How to complete this task =>
Line by line, copy all of the data exactly.
------ Exercise input ------
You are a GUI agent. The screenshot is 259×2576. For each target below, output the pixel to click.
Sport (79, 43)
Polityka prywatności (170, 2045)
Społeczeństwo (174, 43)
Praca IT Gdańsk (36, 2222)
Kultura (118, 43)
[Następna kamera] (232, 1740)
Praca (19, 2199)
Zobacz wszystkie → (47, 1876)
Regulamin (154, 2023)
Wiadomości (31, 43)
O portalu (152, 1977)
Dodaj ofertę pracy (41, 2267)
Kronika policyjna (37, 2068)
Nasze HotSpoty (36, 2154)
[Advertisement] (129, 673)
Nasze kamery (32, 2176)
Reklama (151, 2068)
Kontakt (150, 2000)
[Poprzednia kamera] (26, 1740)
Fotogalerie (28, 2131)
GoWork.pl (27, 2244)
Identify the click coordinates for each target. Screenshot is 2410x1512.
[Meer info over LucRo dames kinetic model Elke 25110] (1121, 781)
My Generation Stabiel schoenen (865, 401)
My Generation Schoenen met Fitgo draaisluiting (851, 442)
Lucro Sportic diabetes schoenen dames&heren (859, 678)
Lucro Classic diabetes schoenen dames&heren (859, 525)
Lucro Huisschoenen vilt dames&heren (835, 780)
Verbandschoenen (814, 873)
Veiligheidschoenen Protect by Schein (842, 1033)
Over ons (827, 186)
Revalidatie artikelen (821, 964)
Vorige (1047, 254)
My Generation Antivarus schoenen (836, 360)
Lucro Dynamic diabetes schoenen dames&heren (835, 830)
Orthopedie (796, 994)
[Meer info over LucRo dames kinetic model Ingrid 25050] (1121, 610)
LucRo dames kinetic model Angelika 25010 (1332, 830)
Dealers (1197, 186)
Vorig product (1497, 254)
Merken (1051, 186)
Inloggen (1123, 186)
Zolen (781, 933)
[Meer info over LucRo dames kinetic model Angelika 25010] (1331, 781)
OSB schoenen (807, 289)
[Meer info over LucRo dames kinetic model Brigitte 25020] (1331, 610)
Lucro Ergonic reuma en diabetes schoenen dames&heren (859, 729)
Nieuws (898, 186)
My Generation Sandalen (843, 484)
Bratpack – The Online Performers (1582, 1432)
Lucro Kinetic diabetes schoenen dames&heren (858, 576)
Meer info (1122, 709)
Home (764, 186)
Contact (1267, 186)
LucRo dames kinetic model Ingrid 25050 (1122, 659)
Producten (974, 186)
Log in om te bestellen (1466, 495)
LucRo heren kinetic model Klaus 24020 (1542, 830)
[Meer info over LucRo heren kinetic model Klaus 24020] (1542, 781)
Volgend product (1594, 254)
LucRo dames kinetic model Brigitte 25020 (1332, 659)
------
Response for this exercise =>
You are a GUI agent. The screenshot is 259×2576. For each target below, output the pixel to click.
Sport (79, 43)
Polityka prywatności (170, 2045)
Społeczeństwo (174, 43)
Praca IT Gdańsk (36, 2222)
Kultura (118, 43)
[Następna kamera] (232, 1740)
Praca (19, 2199)
Zobacz wszystkie → (47, 1876)
Regulamin (154, 2023)
Wiadomości (31, 43)
O portalu (152, 1977)
Dodaj ofertę pracy (41, 2267)
Kronika policyjna (37, 2068)
Nasze HotSpoty (36, 2154)
[Advertisement] (129, 673)
Nasze kamery (32, 2176)
Reklama (151, 2068)
Kontakt (150, 2000)
[Poprzednia kamera] (26, 1740)
Fotogalerie (28, 2131)
GoWork.pl (27, 2244)
Identify the click coordinates for each target. Screenshot is 2410x1512.
[Meer info over LucRo dames kinetic model Elke 25110] (1121, 781)
My Generation Stabiel schoenen (865, 401)
My Generation Schoenen met Fitgo draaisluiting (851, 442)
Lucro Sportic diabetes schoenen dames&heren (859, 678)
Lucro Classic diabetes schoenen dames&heren (859, 525)
Lucro Huisschoenen vilt dames&heren (835, 780)
Verbandschoenen (814, 873)
Veiligheidschoenen Protect by Schein (842, 1033)
Over ons (827, 186)
Revalidatie artikelen (821, 964)
Vorige (1047, 254)
My Generation Antivarus schoenen (836, 360)
Lucro Dynamic diabetes schoenen dames&heren (835, 830)
Orthopedie (796, 994)
[Meer info over LucRo dames kinetic model Ingrid 25050] (1121, 610)
LucRo dames kinetic model Angelika 25010 (1332, 830)
Dealers (1197, 186)
Vorig product (1497, 254)
Merken (1051, 186)
Inloggen (1123, 186)
Zolen (781, 933)
[Meer info over LucRo dames kinetic model Angelika 25010] (1331, 781)
OSB schoenen (807, 289)
[Meer info over LucRo dames kinetic model Brigitte 25020] (1331, 610)
Lucro Ergonic reuma en diabetes schoenen dames&heren (859, 729)
Nieuws (898, 186)
My Generation Sandalen (843, 484)
Bratpack – The Online Performers (1582, 1432)
Lucro Kinetic diabetes schoenen dames&heren (858, 576)
Meer info (1122, 709)
Home (764, 186)
Contact (1267, 186)
LucRo dames kinetic model Ingrid 25050 (1122, 659)
Producten (974, 186)
Log in om te bestellen (1466, 495)
LucRo heren kinetic model Klaus 24020 (1542, 830)
[Meer info over LucRo heren kinetic model Klaus 24020] (1542, 781)
Volgend product (1594, 254)
LucRo dames kinetic model Brigitte 25020 (1332, 659)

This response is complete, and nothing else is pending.